■ TASK DESCRIPTION:
Range to reproduce from the entries below: the line with "New Years Eve (678, 315)", the line with "Reproductive Range (51, 2274)", and every line in between. Give them exactly and give nothing else.

■ SUPPLIED ENTRIES:
--------------------------------
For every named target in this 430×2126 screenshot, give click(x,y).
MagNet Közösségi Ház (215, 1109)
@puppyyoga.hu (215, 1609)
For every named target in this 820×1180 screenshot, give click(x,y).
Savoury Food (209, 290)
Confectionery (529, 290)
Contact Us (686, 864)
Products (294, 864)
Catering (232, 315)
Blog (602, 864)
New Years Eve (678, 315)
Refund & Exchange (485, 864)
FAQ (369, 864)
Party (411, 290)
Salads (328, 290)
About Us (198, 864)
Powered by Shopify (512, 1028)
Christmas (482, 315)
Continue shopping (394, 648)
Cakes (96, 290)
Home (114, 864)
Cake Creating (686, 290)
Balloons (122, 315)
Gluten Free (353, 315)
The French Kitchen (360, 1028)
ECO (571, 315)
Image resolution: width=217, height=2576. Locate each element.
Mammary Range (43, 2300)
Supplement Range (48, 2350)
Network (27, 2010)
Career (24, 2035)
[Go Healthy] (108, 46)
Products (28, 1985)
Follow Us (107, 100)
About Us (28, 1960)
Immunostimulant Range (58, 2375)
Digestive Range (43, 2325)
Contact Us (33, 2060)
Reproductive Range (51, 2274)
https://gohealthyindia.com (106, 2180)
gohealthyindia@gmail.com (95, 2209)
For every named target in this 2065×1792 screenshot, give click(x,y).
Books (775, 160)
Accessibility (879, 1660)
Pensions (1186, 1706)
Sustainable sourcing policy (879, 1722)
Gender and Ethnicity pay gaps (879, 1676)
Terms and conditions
--------------------------------
■ TASK SOLUTION:
New Years Eve (678, 315)
Refund & Exchange (485, 864)
FAQ (369, 864)
Party (411, 290)
Salads (328, 290)
About Us (198, 864)
Powered by Shopify (512, 1028)
Christmas (482, 315)
Continue shopping (394, 648)
Cakes (96, 290)
Home (114, 864)
Cake Creating (686, 290)
Balloons (122, 315)
Gluten Free (353, 315)
The French Kitchen (360, 1028)
ECO (571, 315)
Image resolution: width=217, height=2576. Locate each element.
Mammary Range (43, 2300)
Supplement Range (48, 2350)
Network (27, 2010)
Career (24, 2035)
[Go Healthy] (108, 46)
Products (28, 1985)
Follow Us (107, 100)
About Us (28, 1960)
Immunostimulant Range (58, 2375)
Digestive Range (43, 2325)
Contact Us (33, 2060)
Reproductive Range (51, 2274)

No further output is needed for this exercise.